Existing Cochrane reviews for the individual interventions were screened for studies fulfilling the inclusion criteria. The search strategy outlined by the Cochrane Back Review Groups (CBRG) was followed. The following were included for selection criteria: (1) randomized controlled trials, (2) adult (≥ 18 years) population with chronic (≥ 12 weeks) non-specific LBP, and (3) evaluation of at least one of the main clinically relevant outcome measures (pain, functional status, perceived recovery, or return to work). Two reviewers independently selected studies and extracted data on study characteristics, risk of bias, and outcomes at short, intermediate, and long-term follow-up. The GRADE approach was used to determine the quality of evidence.

In total 83 randomized controlled trials met the inclusion criteria: exercise therapy (n = 37), back school (n = 5), TENS (n = 6), low level laser therapy (n = 3), behavioural treatment (n = 21), patient education (n = 1), traction (n = 1), and multidisciplinary treatment (n = 6).

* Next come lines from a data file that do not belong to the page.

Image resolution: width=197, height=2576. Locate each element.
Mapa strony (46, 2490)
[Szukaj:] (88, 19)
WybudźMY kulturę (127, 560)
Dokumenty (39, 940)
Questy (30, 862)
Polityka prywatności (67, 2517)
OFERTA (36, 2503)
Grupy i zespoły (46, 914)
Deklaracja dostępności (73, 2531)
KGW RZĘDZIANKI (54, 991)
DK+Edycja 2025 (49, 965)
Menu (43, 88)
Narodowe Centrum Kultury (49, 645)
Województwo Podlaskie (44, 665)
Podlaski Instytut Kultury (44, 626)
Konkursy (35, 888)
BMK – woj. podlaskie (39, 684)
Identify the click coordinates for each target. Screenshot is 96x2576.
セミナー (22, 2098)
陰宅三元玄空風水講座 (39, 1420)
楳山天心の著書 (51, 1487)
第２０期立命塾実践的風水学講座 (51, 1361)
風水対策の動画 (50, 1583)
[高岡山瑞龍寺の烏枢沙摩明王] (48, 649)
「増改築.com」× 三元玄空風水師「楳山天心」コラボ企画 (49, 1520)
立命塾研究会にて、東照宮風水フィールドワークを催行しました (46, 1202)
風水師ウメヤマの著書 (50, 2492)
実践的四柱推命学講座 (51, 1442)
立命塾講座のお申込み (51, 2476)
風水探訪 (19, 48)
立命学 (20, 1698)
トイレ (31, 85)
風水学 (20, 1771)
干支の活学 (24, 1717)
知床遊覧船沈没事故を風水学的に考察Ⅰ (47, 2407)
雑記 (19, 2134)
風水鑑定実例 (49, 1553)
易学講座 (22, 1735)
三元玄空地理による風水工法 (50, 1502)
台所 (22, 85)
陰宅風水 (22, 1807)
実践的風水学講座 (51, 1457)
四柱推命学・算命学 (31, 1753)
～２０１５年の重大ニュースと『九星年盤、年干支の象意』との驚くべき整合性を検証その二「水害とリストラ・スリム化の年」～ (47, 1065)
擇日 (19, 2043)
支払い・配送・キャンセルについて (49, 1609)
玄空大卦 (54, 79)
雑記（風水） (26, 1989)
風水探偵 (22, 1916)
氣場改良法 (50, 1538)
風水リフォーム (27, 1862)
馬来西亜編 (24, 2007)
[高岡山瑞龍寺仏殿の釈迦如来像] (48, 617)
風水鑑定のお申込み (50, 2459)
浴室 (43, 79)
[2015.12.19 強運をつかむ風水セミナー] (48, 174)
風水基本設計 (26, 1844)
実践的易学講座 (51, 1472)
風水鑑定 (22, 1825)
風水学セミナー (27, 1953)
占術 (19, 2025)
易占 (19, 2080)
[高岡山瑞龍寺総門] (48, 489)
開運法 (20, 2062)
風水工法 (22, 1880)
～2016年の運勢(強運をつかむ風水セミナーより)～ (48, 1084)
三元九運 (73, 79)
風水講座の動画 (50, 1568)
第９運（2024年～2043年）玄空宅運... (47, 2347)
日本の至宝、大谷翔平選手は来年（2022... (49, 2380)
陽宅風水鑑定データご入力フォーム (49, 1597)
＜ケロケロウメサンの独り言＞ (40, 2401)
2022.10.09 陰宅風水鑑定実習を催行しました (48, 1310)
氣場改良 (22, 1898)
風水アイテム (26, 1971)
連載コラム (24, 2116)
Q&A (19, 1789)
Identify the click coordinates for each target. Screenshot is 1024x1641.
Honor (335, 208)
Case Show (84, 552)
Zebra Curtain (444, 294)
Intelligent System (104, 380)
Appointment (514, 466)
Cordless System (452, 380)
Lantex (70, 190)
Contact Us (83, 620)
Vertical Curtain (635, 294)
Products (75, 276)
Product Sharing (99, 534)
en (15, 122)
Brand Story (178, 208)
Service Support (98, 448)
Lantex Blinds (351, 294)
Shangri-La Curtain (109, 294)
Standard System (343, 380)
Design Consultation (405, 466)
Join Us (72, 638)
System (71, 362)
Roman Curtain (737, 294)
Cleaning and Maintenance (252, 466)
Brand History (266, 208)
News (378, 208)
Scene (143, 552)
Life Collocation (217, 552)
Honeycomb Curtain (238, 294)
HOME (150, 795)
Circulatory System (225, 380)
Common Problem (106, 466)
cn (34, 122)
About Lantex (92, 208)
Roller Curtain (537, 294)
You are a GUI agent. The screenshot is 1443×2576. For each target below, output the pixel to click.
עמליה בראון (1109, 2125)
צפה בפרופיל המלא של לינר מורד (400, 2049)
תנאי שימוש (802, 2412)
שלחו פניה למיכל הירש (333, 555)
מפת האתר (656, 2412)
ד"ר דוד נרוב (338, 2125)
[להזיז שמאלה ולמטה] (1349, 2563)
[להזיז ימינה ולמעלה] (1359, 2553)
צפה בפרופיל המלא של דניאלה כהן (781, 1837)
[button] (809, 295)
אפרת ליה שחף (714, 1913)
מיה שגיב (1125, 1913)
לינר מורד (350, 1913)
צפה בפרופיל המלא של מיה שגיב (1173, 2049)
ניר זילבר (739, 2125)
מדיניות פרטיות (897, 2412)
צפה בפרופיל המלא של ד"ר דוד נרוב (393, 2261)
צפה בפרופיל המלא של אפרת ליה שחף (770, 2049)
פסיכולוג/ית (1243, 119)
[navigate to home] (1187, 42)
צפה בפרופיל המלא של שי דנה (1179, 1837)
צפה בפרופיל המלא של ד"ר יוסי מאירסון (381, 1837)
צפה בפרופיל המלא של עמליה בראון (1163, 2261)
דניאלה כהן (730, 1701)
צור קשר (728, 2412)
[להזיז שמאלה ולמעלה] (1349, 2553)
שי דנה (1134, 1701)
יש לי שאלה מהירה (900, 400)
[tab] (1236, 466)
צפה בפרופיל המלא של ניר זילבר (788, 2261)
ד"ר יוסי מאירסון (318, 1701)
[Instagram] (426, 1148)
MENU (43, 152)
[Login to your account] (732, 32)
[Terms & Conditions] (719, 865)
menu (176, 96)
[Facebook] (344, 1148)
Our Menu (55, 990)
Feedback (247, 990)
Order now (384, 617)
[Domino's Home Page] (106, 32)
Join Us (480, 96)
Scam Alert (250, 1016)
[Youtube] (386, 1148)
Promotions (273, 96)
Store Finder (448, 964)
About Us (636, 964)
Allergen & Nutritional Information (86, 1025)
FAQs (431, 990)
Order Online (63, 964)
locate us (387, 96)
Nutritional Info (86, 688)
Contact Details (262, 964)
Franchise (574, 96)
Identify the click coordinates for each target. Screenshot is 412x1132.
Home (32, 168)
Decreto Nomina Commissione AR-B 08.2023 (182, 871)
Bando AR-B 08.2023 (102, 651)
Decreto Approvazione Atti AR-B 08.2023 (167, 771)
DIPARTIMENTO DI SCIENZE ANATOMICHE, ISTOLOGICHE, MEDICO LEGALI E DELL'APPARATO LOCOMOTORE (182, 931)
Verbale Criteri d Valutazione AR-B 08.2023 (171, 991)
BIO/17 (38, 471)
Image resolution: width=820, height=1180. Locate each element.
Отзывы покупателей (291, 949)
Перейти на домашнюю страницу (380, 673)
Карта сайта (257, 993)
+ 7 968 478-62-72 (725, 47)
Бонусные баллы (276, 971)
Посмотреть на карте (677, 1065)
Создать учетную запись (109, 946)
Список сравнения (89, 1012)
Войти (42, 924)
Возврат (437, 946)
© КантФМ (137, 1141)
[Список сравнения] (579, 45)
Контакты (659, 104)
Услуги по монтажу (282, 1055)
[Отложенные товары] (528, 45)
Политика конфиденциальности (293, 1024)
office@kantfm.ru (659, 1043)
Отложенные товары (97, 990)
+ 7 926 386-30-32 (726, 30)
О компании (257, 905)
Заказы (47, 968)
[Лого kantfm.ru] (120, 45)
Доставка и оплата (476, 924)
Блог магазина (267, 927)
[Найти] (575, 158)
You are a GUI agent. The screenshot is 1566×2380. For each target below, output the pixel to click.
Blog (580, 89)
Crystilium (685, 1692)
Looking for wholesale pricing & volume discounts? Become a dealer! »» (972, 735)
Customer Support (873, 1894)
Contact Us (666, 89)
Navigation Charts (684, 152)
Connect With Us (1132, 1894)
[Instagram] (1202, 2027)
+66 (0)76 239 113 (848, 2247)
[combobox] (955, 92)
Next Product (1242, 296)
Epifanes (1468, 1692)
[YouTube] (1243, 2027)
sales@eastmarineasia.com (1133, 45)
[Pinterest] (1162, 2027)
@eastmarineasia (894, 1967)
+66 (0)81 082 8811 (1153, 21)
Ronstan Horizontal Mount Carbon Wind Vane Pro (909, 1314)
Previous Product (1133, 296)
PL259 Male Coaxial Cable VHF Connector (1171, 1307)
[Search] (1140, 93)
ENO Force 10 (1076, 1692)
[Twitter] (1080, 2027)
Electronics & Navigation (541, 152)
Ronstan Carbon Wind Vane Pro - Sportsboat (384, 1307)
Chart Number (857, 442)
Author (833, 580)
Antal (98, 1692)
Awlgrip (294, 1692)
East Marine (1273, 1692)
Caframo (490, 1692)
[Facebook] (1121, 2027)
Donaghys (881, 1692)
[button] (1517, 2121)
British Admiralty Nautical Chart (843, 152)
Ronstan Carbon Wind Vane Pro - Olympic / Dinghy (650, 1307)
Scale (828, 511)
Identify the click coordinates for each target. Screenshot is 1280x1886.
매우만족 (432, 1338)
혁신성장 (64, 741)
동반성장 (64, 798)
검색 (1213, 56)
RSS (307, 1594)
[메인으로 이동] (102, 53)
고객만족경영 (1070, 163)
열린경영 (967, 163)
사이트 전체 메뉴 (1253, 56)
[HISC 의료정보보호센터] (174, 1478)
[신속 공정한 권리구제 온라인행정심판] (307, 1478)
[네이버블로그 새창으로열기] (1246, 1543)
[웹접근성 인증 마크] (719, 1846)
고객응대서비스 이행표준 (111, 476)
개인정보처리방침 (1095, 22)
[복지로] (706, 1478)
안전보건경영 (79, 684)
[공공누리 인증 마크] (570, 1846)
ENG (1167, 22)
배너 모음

Compared to usual care, exercise therapy improved post-treatment pain intensity and disability, and long-term function.

Behavioural treatment was found to be effective in reducing pain intensity at short-term follow-up compared to no treatment/waiting list controls.

Finally, multidisciplinary treatment was found to reduce pain intensity and disability at short-term follow-up compared to no treatment/waiting list controls.